**Your task**
Exact duplicates of the lines from the top of the data through the line containing "Privacy Policy (22, 2523)" are needed, with every picture left out.

**Given data**

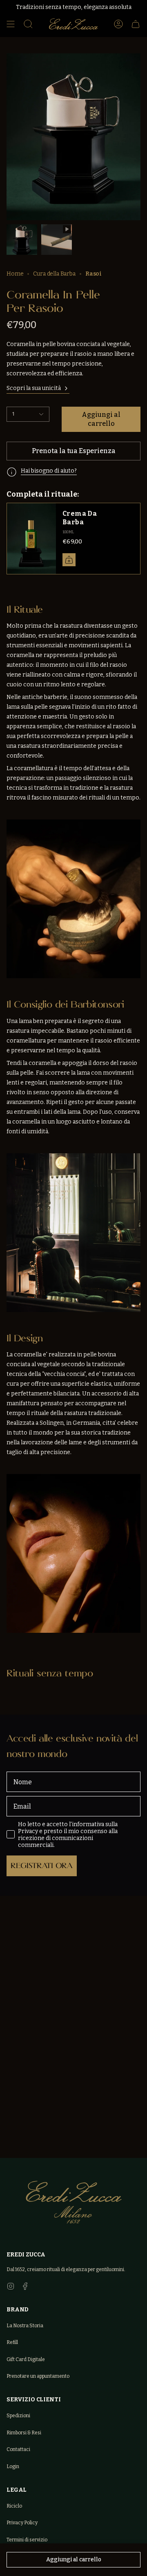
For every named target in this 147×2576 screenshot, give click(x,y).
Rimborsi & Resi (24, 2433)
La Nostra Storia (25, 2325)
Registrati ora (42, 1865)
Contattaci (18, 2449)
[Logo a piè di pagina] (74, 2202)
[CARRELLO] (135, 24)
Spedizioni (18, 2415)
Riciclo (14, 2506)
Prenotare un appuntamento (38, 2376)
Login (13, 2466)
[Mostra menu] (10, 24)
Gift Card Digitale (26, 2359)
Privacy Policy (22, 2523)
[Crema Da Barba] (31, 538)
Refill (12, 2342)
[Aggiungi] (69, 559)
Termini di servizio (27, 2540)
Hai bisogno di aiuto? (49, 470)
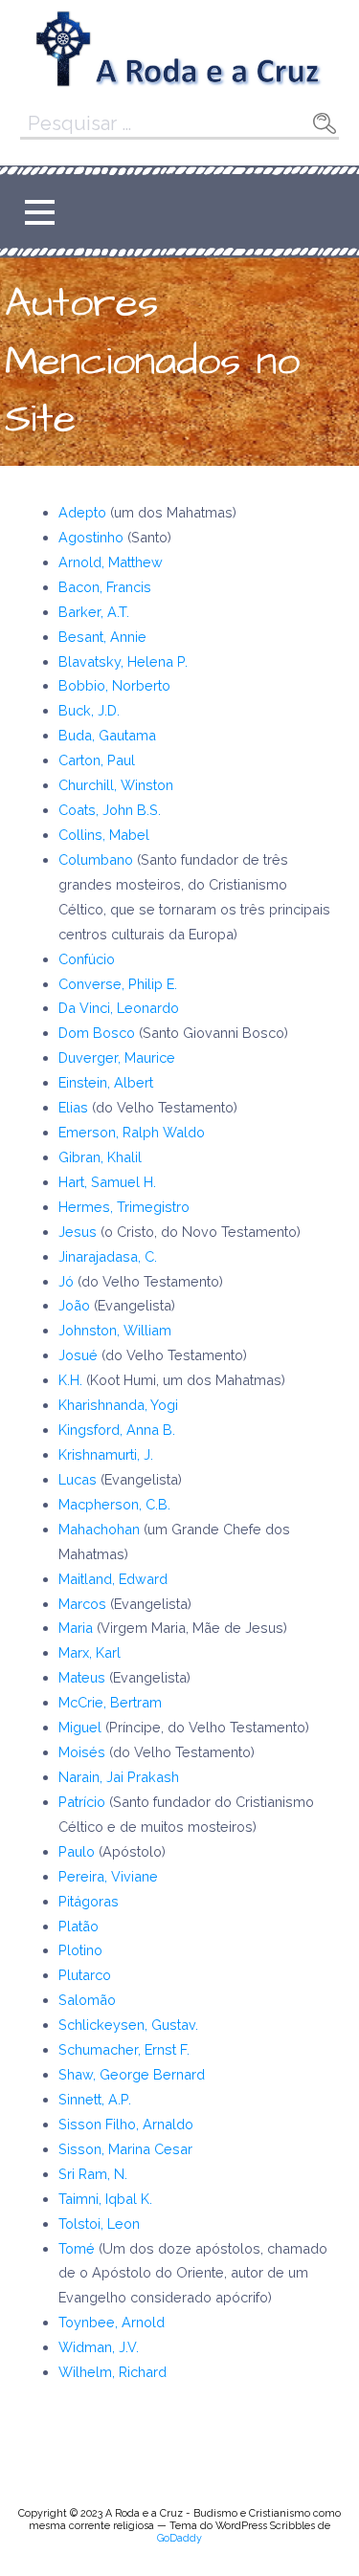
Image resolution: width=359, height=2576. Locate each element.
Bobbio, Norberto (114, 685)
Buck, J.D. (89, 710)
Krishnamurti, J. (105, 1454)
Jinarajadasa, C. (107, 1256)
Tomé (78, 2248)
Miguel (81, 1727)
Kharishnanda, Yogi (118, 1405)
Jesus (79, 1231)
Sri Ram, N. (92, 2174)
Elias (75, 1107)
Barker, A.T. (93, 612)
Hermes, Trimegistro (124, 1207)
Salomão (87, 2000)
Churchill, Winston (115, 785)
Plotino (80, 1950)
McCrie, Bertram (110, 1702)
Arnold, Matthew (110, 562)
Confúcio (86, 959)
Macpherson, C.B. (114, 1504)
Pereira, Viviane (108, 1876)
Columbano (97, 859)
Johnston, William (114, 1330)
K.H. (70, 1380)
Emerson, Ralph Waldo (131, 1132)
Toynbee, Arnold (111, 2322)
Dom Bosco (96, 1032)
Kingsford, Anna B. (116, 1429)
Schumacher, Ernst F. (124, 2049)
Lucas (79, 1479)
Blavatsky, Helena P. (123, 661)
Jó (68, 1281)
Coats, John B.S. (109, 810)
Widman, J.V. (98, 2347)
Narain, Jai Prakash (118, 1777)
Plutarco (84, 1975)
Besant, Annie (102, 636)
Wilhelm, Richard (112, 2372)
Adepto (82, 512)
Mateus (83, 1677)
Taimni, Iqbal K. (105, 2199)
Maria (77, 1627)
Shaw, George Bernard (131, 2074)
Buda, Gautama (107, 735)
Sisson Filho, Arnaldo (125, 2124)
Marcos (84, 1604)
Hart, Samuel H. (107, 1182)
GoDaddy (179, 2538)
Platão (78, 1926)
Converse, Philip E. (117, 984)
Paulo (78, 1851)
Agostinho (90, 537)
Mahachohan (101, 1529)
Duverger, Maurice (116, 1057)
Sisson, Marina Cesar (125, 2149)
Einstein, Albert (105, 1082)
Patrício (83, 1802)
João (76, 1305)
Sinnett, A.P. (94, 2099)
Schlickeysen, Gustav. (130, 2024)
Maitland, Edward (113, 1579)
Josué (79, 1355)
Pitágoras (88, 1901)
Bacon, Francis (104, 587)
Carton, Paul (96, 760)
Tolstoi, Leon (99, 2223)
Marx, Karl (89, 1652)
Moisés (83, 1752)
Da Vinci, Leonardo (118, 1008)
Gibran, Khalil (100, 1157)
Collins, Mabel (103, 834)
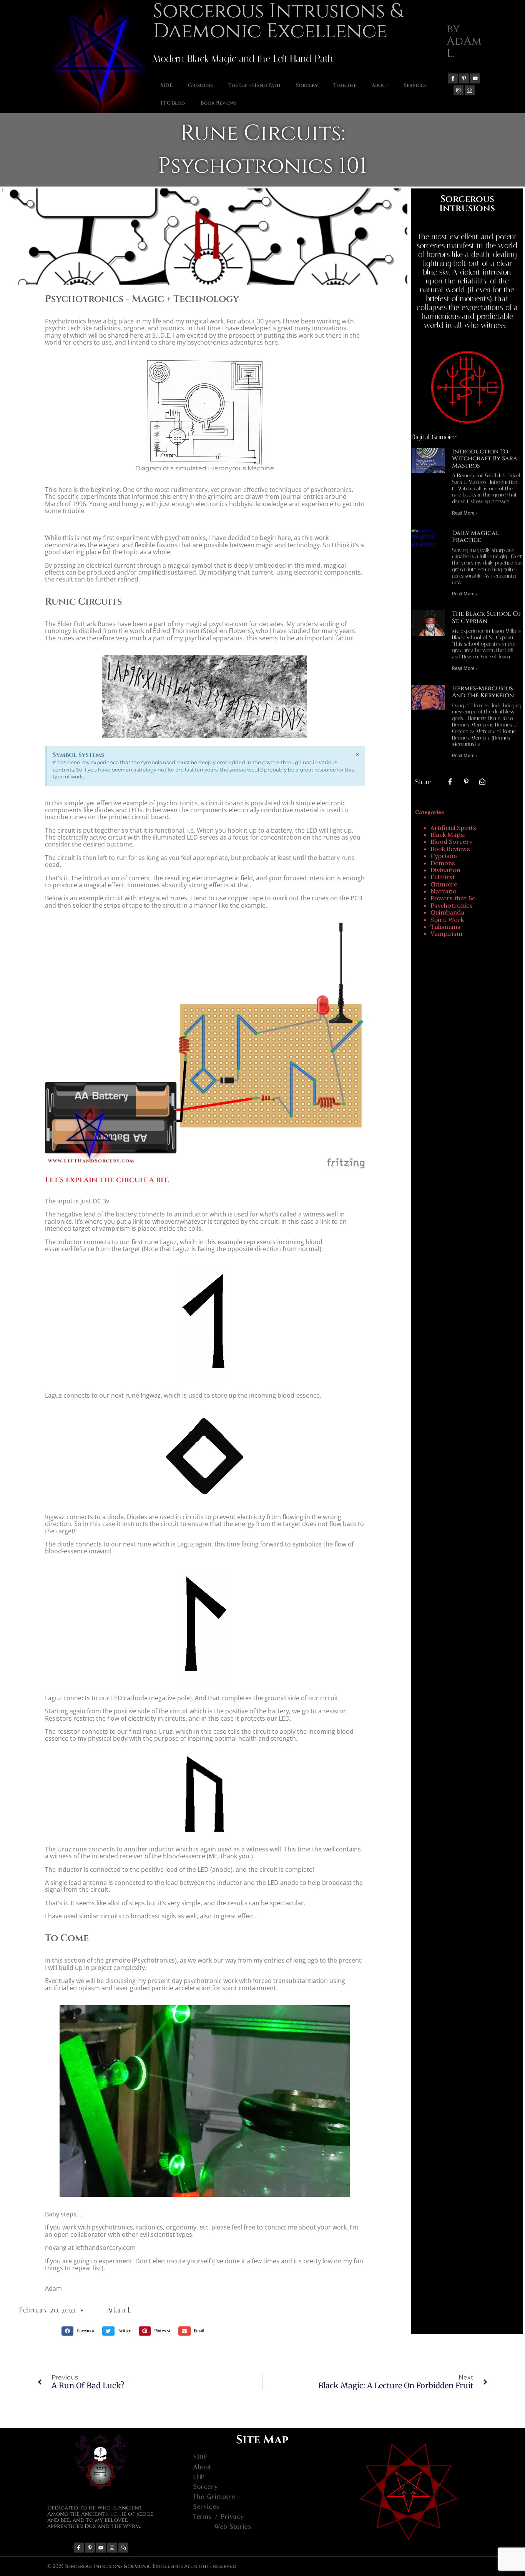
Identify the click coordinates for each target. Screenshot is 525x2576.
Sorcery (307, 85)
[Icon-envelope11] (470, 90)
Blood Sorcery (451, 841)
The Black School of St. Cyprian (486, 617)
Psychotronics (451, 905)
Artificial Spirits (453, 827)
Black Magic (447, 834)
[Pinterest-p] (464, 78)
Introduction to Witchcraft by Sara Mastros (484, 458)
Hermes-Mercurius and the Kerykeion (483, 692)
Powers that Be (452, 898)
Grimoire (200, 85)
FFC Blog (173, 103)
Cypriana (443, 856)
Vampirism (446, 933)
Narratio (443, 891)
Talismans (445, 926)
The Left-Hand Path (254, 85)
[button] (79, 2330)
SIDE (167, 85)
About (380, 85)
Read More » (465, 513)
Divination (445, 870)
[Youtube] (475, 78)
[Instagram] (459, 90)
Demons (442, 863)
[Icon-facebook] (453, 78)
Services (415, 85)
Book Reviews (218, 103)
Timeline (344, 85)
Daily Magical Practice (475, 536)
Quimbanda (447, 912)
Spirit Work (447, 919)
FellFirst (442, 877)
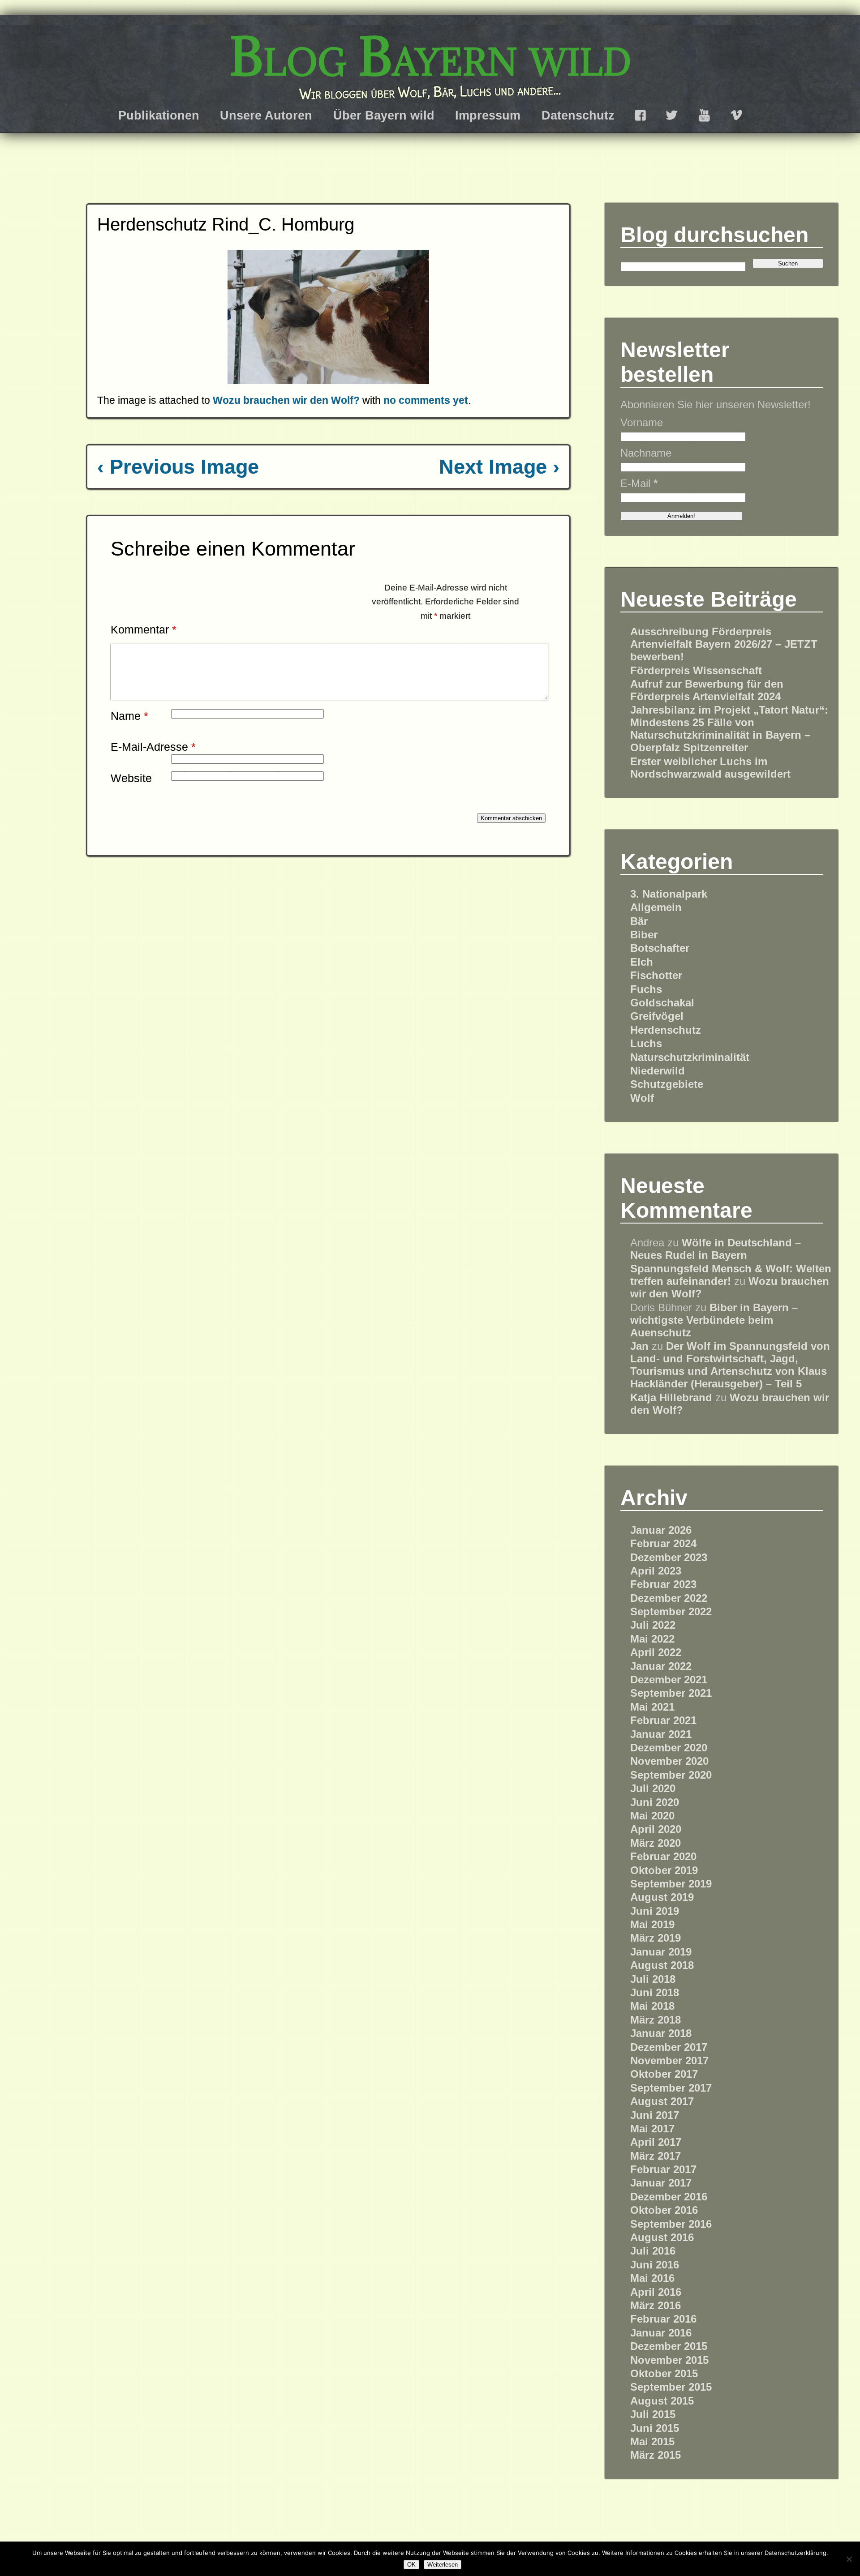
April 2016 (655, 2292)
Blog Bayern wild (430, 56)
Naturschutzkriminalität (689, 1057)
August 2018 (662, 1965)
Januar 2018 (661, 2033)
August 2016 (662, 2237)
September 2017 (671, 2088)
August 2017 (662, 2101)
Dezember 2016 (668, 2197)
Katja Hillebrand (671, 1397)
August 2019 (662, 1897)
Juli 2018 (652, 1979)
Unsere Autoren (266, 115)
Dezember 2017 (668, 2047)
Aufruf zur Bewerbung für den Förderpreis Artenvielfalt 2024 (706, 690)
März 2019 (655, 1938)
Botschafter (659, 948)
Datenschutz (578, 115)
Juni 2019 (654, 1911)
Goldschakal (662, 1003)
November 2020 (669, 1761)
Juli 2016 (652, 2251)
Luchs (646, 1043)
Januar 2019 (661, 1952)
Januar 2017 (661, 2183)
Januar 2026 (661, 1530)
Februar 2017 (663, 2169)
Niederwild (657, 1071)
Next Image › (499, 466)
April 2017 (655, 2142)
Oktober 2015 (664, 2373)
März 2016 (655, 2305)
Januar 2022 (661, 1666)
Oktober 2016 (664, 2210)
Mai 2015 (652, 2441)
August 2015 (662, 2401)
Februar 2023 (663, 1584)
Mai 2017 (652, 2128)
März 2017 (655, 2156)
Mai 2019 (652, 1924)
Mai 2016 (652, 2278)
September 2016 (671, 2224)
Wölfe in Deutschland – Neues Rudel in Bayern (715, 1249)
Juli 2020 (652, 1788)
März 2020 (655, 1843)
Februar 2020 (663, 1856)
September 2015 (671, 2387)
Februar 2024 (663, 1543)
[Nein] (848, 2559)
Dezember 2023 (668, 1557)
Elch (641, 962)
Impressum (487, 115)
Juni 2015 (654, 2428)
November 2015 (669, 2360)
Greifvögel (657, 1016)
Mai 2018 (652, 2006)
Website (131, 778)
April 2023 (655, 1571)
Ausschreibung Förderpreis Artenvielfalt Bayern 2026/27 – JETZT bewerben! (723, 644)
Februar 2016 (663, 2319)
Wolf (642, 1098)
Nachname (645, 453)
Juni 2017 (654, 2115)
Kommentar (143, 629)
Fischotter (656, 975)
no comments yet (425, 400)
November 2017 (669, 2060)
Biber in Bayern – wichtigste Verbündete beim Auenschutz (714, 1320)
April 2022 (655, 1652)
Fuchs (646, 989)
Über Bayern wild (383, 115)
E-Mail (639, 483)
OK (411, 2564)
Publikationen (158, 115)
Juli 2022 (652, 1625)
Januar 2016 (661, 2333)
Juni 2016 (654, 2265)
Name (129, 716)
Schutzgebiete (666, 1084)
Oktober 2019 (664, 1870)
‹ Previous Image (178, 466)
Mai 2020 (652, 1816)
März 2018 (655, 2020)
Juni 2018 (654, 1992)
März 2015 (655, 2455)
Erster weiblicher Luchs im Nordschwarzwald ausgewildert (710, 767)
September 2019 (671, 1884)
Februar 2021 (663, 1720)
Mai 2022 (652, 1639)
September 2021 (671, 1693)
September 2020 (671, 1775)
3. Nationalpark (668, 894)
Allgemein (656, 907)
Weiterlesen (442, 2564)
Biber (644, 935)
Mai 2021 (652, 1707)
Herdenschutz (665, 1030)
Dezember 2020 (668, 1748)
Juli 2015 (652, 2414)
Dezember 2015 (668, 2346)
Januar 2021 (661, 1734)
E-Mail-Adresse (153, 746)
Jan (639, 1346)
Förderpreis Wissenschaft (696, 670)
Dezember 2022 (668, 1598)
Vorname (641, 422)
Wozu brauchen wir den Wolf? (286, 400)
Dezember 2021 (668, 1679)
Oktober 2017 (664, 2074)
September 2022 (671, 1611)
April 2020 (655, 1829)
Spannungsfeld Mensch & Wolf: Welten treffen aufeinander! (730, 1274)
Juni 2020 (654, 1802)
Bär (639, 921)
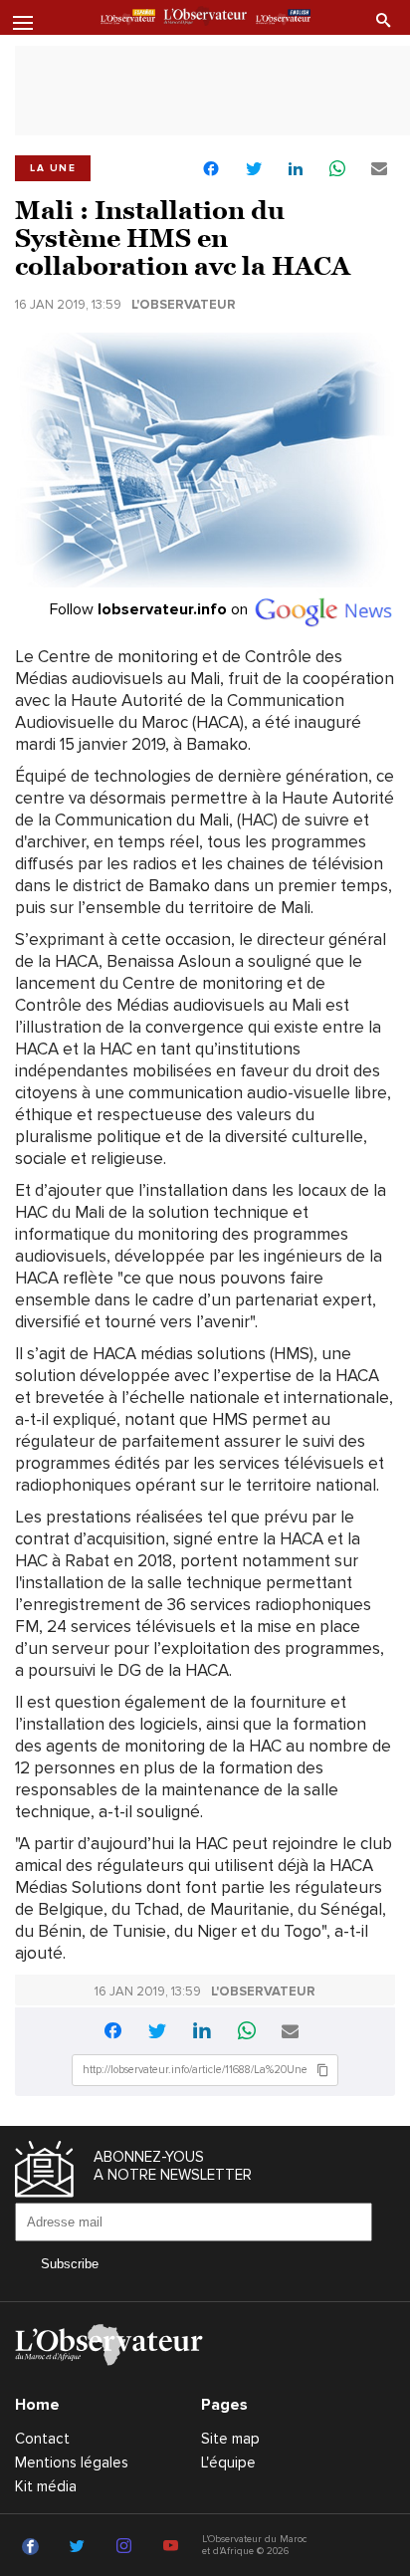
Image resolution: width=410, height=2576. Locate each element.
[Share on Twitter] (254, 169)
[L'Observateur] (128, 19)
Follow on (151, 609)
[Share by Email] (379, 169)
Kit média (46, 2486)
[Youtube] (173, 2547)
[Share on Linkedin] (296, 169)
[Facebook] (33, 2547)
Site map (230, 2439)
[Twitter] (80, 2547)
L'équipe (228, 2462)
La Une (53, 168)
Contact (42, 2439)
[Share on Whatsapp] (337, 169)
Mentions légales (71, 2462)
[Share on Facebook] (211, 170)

**Task solution**
For every named target in this 147×2576 screenshot, give click(x,y).
Rimborsi & Resi (24, 2433)
La Nostra Storia (25, 2325)
Registrati ora (42, 1865)
Contattaci (18, 2449)
[Logo a piè di pagina] (74, 2202)
[CARRELLO] (135, 24)
Spedizioni (18, 2415)
Riciclo (14, 2506)
Prenotare un appuntamento (38, 2376)
Login (13, 2466)
[Mostra menu] (10, 24)
Gift Card Digitale (26, 2359)
Privacy Policy (22, 2523)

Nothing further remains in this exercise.